## REQUIRED TASK
Write out the material again unchanged, from its first line through the line containing "The image size is (694, 983). (412, 502)", including both of those lines.

## PROVIDED DATA

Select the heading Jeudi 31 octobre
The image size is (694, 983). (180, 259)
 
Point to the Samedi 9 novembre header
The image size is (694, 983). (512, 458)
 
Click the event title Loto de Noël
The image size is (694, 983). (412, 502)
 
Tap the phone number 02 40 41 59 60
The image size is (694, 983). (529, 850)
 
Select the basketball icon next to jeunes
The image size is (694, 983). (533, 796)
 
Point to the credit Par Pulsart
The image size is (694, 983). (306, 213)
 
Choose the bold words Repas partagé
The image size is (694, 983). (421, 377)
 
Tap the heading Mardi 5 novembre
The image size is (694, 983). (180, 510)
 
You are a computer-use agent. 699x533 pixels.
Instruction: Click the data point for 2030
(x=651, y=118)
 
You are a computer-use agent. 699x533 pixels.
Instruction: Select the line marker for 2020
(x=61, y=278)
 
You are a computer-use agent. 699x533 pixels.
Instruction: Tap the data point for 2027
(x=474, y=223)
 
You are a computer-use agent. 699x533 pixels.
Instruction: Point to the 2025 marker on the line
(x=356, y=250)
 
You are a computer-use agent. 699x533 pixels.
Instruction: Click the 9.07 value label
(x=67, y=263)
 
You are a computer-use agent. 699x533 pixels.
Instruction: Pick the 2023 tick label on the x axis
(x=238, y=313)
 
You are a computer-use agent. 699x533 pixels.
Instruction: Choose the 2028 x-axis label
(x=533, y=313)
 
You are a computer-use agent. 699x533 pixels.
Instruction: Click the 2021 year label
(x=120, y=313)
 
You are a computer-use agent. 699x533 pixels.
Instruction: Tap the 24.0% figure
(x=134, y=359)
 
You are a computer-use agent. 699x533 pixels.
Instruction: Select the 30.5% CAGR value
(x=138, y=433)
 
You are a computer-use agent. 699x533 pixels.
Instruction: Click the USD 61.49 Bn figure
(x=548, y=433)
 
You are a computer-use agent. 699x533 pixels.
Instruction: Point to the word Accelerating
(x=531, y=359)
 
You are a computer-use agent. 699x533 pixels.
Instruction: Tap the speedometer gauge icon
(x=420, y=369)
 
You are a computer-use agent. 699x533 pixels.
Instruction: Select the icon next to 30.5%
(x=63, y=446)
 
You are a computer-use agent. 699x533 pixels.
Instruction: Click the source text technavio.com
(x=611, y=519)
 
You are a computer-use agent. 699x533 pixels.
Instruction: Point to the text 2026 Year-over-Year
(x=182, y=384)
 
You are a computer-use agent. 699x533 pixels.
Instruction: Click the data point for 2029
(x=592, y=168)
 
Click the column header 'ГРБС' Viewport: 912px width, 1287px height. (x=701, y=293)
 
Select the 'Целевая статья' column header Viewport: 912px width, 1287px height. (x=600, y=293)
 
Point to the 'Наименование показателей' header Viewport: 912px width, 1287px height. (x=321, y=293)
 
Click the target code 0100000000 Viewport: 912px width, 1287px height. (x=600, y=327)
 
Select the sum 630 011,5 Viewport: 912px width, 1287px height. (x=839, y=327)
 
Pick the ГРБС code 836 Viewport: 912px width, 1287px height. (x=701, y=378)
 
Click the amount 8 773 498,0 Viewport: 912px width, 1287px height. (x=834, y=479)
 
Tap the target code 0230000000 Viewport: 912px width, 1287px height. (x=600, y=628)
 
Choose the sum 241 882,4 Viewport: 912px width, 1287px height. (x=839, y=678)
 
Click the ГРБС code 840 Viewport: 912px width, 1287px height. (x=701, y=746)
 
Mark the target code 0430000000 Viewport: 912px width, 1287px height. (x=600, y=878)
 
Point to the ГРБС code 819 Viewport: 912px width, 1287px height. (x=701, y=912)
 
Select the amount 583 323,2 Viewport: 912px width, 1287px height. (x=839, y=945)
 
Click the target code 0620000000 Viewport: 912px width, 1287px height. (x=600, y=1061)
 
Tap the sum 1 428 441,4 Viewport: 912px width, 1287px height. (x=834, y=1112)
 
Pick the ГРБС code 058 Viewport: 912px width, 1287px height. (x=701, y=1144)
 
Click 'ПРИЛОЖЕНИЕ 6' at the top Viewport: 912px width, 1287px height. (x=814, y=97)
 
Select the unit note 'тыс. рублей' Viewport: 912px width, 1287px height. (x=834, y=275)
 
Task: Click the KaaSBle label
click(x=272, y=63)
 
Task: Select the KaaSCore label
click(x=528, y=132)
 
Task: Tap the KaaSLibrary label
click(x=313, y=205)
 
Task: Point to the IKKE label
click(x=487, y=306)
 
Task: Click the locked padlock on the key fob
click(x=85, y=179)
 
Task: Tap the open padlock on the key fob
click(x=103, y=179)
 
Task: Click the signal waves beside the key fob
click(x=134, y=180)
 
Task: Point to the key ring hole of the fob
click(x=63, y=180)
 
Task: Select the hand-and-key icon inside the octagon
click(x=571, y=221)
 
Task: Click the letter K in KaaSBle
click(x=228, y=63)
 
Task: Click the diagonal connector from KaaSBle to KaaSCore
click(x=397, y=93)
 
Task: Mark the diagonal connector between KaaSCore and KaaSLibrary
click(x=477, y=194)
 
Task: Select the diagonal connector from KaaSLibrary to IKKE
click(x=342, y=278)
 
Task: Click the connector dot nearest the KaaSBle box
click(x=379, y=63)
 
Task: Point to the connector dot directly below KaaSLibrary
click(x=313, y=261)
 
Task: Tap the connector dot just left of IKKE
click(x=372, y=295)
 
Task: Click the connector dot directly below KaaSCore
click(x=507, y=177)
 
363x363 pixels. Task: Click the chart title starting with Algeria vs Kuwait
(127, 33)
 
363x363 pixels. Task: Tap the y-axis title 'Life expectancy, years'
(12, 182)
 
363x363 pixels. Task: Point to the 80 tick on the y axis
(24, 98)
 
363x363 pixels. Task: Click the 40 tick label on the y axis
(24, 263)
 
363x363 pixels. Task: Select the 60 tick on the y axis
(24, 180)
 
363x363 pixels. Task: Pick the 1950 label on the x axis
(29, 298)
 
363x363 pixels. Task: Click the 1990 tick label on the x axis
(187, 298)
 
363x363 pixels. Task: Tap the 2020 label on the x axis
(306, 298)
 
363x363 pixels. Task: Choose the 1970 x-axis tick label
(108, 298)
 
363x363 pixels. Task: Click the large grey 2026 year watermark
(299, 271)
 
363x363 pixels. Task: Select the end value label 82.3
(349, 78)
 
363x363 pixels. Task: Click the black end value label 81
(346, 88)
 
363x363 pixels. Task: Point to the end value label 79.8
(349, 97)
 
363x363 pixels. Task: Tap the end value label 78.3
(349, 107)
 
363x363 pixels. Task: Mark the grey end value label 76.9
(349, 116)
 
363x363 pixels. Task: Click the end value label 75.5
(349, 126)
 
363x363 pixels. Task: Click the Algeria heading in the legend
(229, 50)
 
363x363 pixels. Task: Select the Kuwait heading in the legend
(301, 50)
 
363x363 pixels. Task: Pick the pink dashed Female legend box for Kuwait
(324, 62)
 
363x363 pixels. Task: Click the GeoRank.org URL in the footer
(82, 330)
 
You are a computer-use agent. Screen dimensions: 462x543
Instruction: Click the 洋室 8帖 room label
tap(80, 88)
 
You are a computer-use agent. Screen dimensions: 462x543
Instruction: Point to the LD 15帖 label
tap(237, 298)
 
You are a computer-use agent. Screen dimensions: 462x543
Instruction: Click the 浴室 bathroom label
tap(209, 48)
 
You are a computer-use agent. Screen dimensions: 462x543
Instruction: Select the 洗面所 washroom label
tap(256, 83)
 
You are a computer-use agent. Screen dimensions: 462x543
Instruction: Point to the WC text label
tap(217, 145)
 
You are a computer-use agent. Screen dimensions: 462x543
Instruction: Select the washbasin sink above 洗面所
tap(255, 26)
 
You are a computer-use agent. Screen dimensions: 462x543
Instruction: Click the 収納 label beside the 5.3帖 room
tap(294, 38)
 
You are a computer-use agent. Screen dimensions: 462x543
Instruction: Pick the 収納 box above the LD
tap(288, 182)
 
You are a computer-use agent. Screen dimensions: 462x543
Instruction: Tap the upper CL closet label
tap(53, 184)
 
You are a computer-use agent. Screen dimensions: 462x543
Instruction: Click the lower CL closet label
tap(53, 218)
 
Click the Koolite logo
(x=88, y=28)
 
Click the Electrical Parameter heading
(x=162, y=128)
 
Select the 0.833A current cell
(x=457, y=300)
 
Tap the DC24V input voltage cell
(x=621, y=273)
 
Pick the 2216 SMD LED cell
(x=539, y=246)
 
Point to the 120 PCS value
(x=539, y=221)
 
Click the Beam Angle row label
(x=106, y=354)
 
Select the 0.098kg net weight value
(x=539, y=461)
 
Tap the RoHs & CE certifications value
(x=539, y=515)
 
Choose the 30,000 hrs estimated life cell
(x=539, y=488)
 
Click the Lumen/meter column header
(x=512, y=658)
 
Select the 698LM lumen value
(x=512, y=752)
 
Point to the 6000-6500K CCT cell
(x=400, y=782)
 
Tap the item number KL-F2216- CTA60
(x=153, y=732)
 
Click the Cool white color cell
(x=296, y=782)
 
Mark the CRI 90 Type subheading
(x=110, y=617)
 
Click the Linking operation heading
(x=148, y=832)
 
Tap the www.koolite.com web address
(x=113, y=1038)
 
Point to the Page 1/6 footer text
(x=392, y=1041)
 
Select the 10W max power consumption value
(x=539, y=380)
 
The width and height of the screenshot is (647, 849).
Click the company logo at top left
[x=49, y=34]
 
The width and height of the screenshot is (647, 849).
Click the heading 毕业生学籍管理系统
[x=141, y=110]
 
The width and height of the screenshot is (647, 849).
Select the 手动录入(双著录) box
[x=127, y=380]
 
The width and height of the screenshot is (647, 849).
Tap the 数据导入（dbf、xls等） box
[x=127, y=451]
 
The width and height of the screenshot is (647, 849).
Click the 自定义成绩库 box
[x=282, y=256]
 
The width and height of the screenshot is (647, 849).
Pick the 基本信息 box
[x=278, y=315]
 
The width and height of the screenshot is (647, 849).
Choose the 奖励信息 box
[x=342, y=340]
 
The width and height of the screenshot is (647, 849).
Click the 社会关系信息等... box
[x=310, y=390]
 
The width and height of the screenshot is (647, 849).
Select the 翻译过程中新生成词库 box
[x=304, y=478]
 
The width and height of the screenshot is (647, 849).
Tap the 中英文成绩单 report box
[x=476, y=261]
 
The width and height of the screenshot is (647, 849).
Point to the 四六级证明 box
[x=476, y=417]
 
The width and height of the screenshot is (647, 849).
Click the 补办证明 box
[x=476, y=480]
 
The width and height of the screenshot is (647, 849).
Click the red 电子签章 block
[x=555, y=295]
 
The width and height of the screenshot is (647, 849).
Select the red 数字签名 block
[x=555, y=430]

## THE SOLUTION
Select the heading Jeudi 31 octobre
The image size is (694, 983). (180, 259)
 
Point to the Samedi 9 novembre header
The image size is (694, 983). (512, 458)
 
Click the event title Loto de Noël
The image size is (694, 983). (412, 502)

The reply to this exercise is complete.